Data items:
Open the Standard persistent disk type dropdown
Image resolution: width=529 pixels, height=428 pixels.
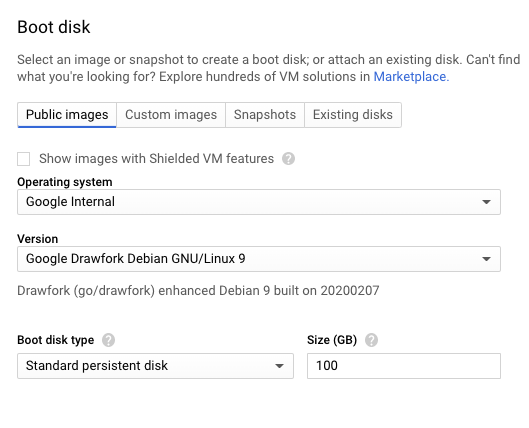[x=155, y=366]
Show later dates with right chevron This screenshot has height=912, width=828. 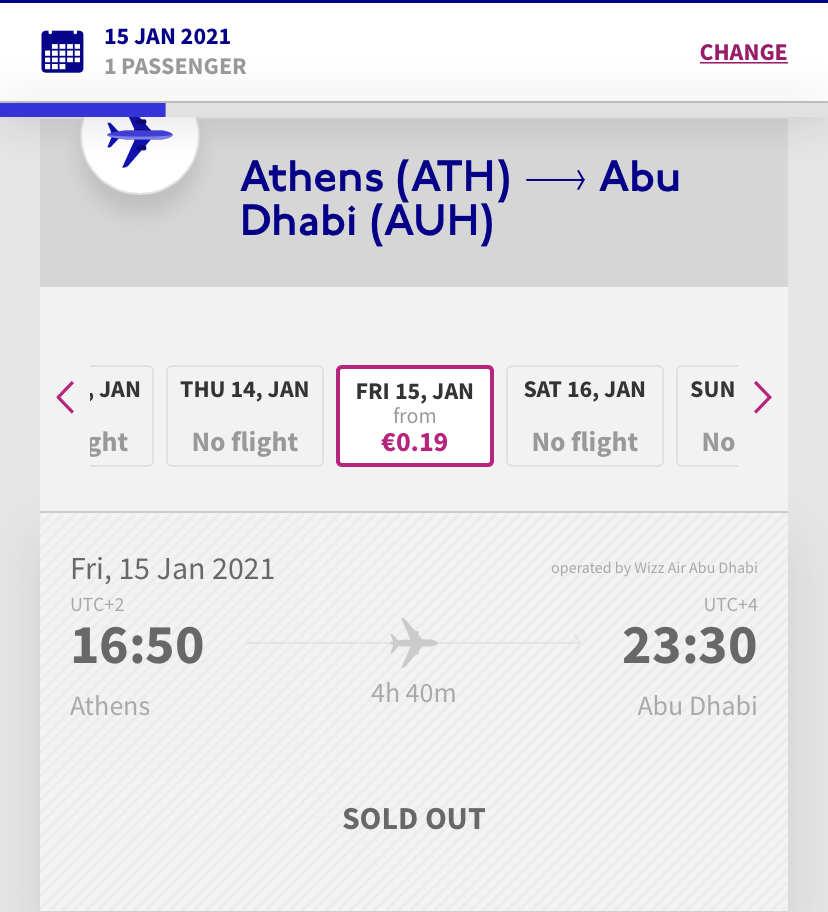[x=762, y=398]
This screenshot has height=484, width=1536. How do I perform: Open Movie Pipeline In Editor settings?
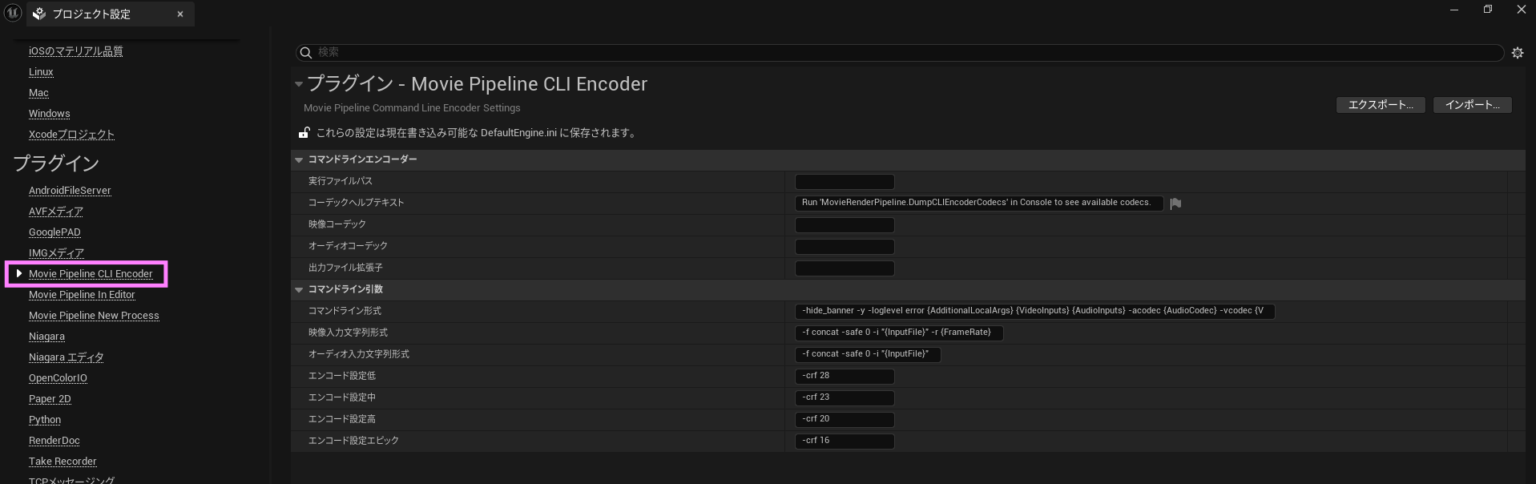82,295
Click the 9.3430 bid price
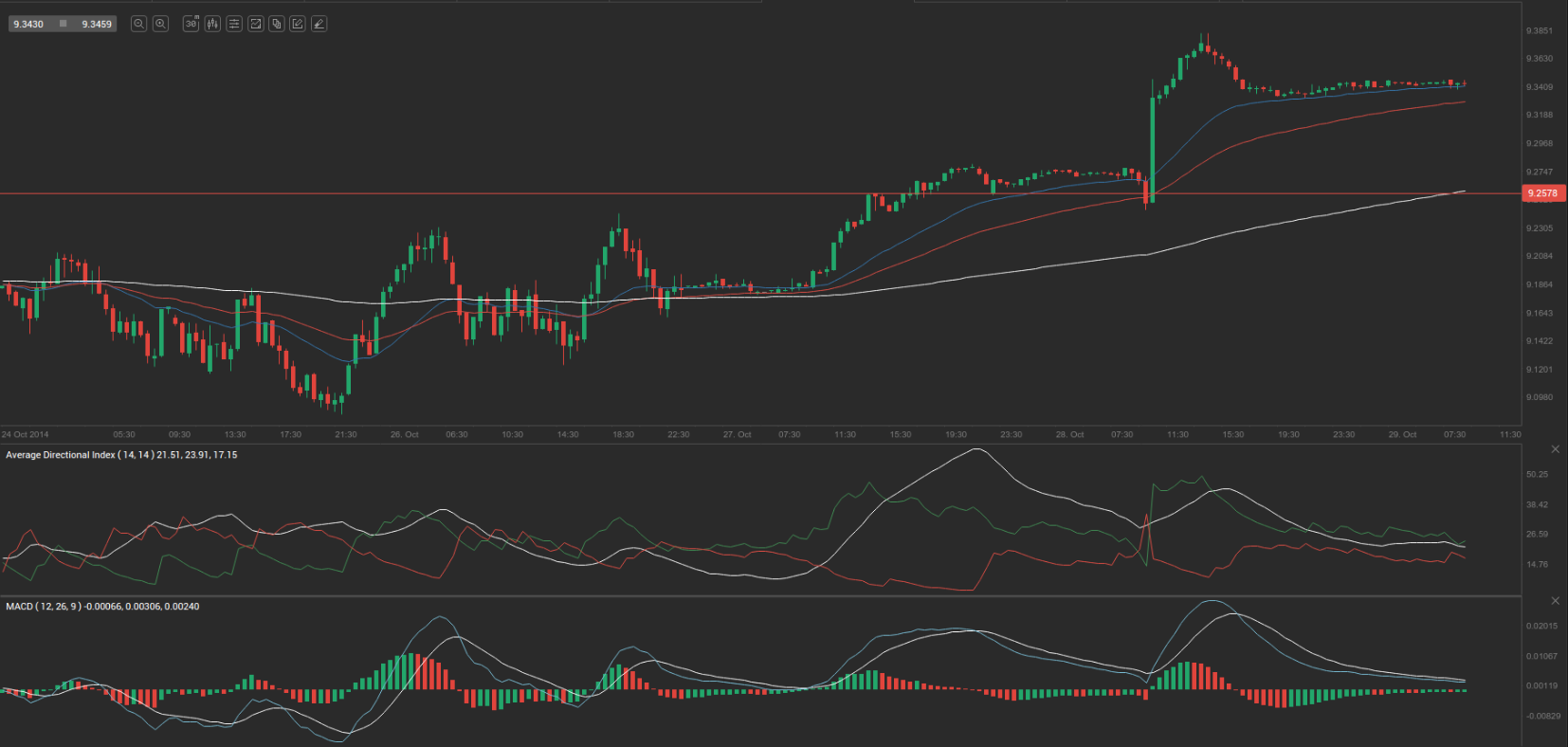1568x747 pixels. [x=28, y=24]
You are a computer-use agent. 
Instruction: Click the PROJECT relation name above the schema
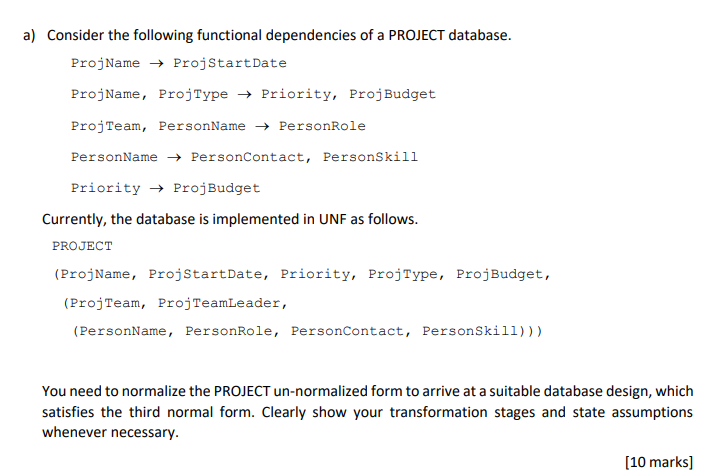pyautogui.click(x=82, y=246)
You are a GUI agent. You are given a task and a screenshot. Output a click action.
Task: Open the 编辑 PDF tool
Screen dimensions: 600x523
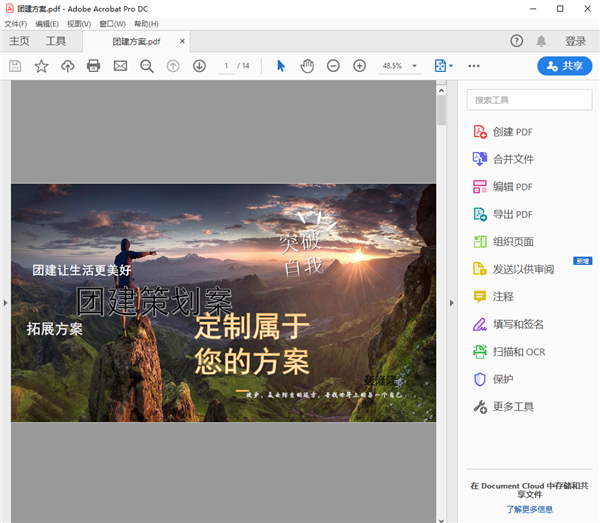pos(512,187)
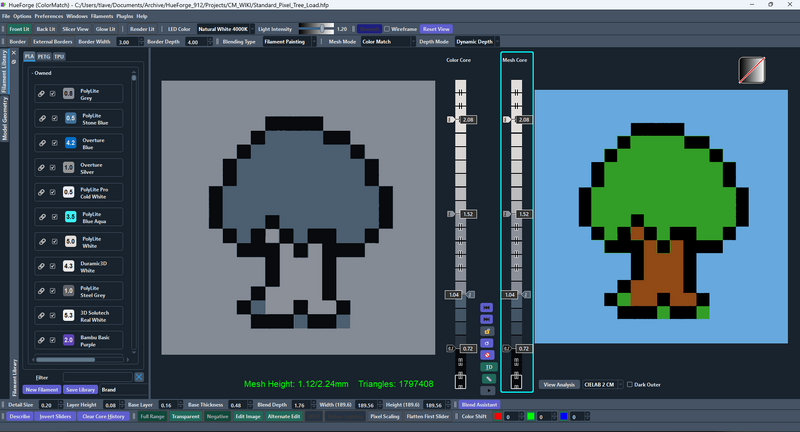The image size is (800, 432).
Task: Click the link icon next to PolyLite Grey
Action: coord(41,94)
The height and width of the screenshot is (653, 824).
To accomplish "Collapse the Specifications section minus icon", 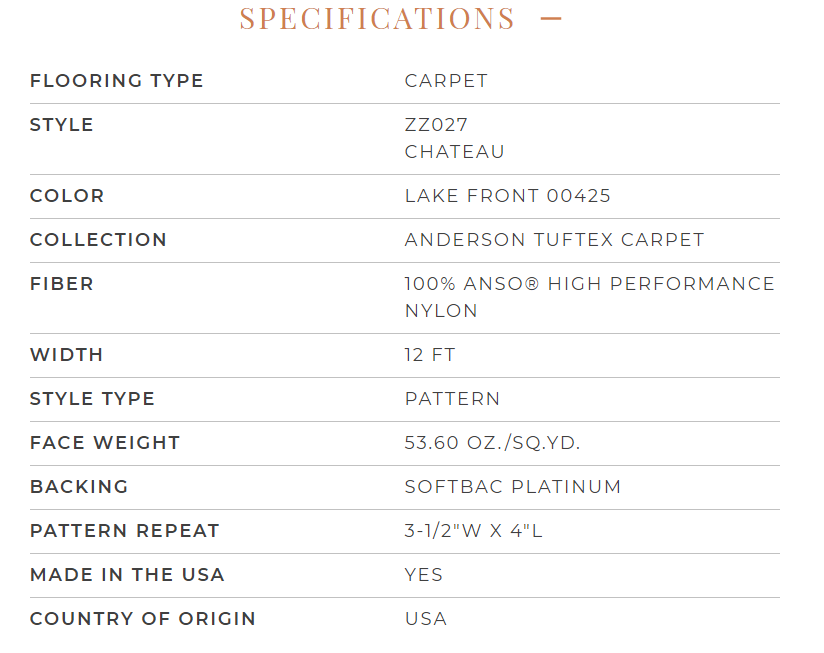I will [551, 19].
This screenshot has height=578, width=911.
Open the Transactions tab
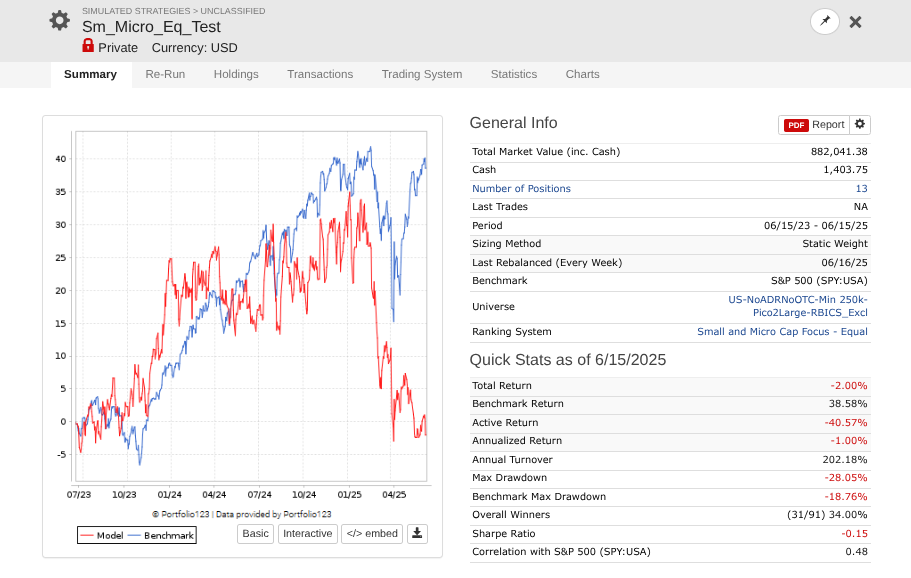click(x=320, y=74)
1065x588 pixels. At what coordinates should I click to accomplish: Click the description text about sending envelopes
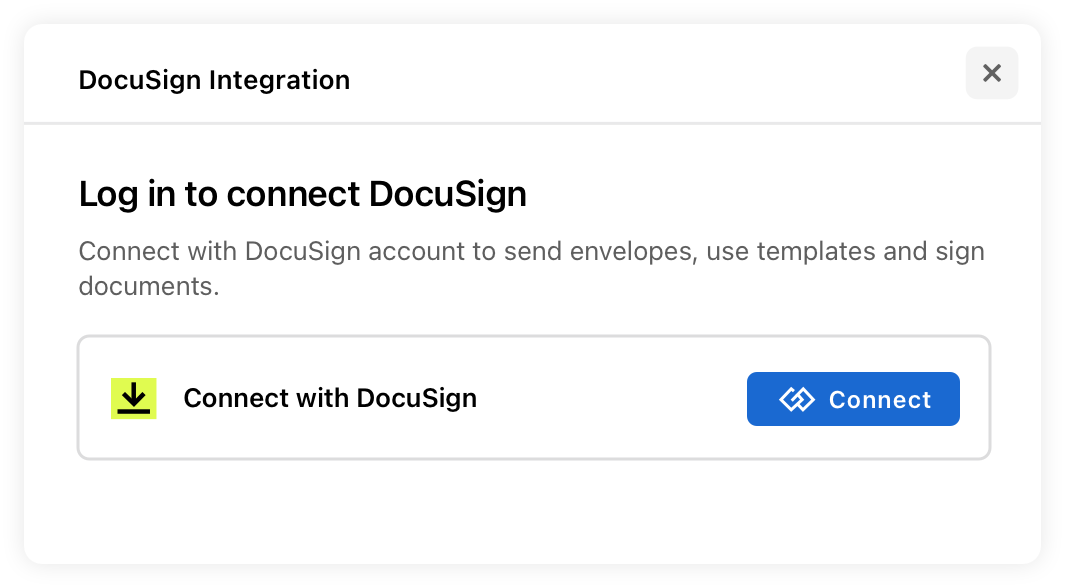532,269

■ Assigned task
Using the data above, copy exactly the lines from the one containing "Task: Open the 编辑 PDF tool" to the one containing "The height and", inclusive. Exclude the pictures.

■ Solved problem
Task: Open the 编辑 PDF tool
Screen dimensions: 600x523
pos(512,187)
The image size is (800, 432).
Task: Click the link icon next to PolyLite Grey
Action: coord(41,94)
The height and width of the screenshot is (653, 824).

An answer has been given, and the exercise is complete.